Mas, o que vemos na prática são policiais despreparados, que andam pelas ruas como se fossem Rambos, de cara amarrada para o cidadão de bem. Que policial comunitário é esse?
Enfim, gostaria muito de “deixar prá lá”. Afinal o povo já tem seus representantes no legislativo. Mas, meu sangue de jornalista, desde os 13 anos, faz com que mais que a profissão a justiça fale mais alto e minha única saída é denunciar, me expor, criticar e mostrar o quanto nossos agentes erram ou fingem que não estão vendo.
Na primeira foto, na Rua São Mateus, no dia 30 de junho, às 12:57h, uma cegonha parava o trânsito procurando desviar dos fios de telefone que cortam a via.
Detalhe: em frente ao Posto Policial que em momento algum se pronunciou.

Na segunda foto, no mesmo dia, horas depois (14:48h) resgistra na Av.
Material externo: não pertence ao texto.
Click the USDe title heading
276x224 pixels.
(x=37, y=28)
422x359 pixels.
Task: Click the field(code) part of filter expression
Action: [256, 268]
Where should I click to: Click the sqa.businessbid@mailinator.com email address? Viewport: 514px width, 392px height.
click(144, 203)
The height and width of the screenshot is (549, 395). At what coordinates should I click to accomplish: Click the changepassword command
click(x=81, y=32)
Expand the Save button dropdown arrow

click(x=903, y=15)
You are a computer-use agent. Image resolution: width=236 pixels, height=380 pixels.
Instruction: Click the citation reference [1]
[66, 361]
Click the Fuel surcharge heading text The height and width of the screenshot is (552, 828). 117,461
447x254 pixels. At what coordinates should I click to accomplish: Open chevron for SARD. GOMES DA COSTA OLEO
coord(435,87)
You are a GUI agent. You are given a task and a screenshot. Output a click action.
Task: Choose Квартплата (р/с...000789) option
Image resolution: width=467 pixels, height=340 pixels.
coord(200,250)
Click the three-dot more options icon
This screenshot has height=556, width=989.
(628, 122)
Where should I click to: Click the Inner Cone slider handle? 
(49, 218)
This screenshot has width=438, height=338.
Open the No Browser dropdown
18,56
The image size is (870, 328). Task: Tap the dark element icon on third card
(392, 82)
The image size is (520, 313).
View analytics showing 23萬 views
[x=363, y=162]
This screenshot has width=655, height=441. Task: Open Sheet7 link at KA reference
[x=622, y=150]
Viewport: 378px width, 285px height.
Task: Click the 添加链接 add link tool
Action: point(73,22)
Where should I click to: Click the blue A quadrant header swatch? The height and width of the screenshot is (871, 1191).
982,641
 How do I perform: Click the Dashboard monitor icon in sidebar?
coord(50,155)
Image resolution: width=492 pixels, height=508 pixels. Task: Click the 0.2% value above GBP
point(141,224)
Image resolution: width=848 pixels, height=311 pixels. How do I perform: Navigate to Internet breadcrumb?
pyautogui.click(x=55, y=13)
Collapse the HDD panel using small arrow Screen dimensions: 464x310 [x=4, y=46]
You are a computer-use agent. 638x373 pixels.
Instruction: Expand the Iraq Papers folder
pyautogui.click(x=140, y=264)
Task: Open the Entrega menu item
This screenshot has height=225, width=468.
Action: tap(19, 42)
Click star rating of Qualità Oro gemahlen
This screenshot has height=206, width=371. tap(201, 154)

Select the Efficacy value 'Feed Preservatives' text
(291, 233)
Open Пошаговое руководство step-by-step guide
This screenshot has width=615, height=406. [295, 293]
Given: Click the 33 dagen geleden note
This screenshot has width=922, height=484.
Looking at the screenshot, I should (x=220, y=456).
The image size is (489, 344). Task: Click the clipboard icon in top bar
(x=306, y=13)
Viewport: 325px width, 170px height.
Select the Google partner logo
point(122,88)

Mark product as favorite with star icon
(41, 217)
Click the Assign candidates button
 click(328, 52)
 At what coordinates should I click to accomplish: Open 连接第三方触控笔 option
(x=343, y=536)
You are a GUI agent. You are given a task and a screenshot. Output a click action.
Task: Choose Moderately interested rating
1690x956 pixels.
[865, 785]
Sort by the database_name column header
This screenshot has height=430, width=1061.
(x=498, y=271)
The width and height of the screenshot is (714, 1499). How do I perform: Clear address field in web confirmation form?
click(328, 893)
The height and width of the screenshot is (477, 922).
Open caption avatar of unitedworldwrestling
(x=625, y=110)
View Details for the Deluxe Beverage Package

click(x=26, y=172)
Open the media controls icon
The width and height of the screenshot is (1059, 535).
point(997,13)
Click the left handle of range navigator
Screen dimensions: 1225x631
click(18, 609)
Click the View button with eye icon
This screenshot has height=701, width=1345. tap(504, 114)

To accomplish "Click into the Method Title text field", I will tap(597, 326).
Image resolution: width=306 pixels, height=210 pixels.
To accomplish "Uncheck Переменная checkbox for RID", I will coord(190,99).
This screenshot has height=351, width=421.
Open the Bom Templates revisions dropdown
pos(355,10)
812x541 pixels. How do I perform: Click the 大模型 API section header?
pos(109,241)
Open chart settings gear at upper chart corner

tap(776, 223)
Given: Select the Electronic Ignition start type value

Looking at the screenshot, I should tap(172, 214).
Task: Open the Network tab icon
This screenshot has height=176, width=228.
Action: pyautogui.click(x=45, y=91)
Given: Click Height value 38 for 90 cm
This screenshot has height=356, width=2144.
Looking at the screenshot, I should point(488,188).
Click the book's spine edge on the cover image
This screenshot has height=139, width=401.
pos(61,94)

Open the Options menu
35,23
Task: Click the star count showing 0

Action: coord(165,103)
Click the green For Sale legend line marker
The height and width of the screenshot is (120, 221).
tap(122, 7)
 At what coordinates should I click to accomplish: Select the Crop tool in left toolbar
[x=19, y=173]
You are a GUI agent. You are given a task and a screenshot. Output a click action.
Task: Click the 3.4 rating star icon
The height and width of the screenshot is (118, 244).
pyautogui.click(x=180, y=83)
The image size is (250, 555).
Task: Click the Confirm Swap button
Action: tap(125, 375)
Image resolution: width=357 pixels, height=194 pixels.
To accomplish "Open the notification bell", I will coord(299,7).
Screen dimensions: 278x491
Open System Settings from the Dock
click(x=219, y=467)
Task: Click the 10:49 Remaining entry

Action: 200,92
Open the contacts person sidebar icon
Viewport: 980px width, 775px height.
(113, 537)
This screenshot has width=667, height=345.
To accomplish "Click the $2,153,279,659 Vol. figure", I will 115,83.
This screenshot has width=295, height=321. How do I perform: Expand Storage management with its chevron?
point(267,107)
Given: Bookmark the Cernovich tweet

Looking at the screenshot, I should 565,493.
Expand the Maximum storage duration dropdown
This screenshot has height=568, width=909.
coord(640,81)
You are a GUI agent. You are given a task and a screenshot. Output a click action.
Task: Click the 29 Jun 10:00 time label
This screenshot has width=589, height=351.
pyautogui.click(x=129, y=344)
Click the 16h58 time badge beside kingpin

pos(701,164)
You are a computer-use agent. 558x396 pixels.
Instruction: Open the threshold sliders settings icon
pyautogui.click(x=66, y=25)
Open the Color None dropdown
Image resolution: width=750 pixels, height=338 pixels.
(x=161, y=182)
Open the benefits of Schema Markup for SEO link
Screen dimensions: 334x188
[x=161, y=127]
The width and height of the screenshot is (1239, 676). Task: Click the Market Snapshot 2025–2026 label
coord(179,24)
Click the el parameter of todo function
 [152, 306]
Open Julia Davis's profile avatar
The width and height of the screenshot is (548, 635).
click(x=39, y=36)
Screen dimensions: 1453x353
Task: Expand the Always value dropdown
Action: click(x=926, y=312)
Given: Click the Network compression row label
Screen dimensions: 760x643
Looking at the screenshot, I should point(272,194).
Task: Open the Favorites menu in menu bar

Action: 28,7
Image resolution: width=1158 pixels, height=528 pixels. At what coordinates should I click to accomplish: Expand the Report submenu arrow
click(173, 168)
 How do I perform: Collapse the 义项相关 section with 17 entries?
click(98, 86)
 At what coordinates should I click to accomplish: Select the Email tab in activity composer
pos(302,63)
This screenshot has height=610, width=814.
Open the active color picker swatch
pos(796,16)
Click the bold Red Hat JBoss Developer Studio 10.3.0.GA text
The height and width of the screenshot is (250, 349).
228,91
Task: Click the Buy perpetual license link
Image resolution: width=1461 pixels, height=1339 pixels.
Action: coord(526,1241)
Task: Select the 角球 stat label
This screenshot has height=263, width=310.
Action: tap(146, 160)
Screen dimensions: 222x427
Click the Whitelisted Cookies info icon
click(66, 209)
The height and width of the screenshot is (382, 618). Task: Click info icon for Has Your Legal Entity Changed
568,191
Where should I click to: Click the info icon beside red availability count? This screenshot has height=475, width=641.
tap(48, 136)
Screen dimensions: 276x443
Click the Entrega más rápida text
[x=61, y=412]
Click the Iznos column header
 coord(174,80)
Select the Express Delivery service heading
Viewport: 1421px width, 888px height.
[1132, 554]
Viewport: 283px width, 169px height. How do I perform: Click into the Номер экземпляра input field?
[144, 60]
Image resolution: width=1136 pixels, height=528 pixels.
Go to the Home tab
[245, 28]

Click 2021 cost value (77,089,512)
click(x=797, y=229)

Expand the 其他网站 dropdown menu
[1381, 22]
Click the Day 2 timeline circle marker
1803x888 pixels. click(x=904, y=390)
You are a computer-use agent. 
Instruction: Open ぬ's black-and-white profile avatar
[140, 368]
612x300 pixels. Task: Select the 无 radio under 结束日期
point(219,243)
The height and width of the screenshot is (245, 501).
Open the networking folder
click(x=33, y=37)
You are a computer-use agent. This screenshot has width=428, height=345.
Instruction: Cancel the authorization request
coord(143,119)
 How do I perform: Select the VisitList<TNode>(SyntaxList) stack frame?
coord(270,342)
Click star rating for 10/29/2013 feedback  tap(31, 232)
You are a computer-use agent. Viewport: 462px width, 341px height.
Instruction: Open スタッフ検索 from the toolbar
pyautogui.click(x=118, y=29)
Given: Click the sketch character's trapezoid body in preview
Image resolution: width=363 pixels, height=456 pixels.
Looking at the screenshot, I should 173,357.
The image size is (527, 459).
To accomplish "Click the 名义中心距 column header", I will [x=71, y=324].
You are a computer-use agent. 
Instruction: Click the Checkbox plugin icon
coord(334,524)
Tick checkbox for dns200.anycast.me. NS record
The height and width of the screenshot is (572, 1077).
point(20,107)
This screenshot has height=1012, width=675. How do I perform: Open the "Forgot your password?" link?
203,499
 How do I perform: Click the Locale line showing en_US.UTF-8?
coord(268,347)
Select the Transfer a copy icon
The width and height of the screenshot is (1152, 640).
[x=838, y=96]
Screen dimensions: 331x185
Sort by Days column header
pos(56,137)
Rio Branco a posição irregular de um veículo transportando madeira, quase tombando.
Detalhe: se tombasse seria em cima de uma viatura policial que estava ao lado. O que os policiais fizeram? Não viram ? Eu vi.

Por esta e por outras é que a violência cresce, o trânsito impossível e a linha de trem na sai, multas e mais multas para os incautos que param em algum lugar proibido (mesmo que seja com um metro dentro do limite) para engrossar os cofres municipais, brigas de gangues na Internet avisando quando e onde vão agir.
Enquanto isso o prefeito não vê uma cidade com Dengue. Um Hospital que não passou de uma placa. Um sistema de saúde sem médicos. Uma cidade suja. E ainda chama isso de “Nova Juiz de Fora”.
Por outro lado, o povo assiste aos seus representantes no Parque Halfeld, como de costume, distribuindo moções e títulos de cidadania (até a gestora de museus em São João Del Rey e Belo Horizonte foi agraciada), enquanto outros que muito fizeram por nossa cidade, não receberam uma virgula de homenagem (leia-se José Carlos Lery Guimarães, Waltencyr Lawal, Hilda Baptista, Nery Mendonça e tantos outros). Paciência Juiz de Fora! Saiba que eu e muitos dos milhares de seus filhos ou não, continuamos a te amar. Por isso cobramos de quem não te ama.

Sinduscon de JF realiza Ciclo de Palestras

O Sindicato da Indústria da Construção Civil de Juiz de Fora (Sinduscon-JF), em parceria com a Caixa Econômica Federal (CEF), promoveu, no dia 01 de julho, a segunda edição do Ciclo de Palestras e Debates sobre Habitação. O evento aconteceu na sede da Fiemg Regional Zona da Mata e contou com a participação de lideranças políticas e empresariais. Tive a honra de ter sido o Mestre de Cerimônia. A abertura do Ciclo foi realizada pelo o presidente do Sinduscon-JF, Leomar Delgado (na foto a meu lado) e pelo superintendente da CEF no Sudeste de Minas, José Henrique Marques da Cruz.

Durante o evento foi abordado, através de palestras e debates, o cenário econômico atual da indústria da Construção Civil. Os temas enfocados foram: “Dinâmica do Crédito Imobiliário na Caixa”, ministrado pelo gerente nacional do Crédito Imobiliário da Caixa, Carlos Vieira; “Sistemática da Análise de Crédito”, apresentado pela gerente de Serviço da Análise de Risco de Crédito da Caixa, Aruza Ivette Guimarães; “Programa Minha Casa, Minha Vida – Fase 2”, abordado pelo economista da Câmara Brasileira da Indústria da Construção (CBIC) Luis Fernando Melo Mendes; e “Cenário e as Perspectivas para a Habitação”, apresentado pelo superintendente nacional do Programa Minha Casa, Minha Vida, José Urbano Duarte.

Após as palestras, foi aberto espaço para questionamentos e perguntas do público sobre os assuntos tratados. O encerramento do evento foi marcado por um coquetel de confraternização.

Agradeço a estagiária de Comunicação Fernanda Pereira e a jornalista Ludmila Noronha da FIEMG-JF, pela remessa da matéria e ao fotógrafo Arlen Cézar pelo registro fotográfico.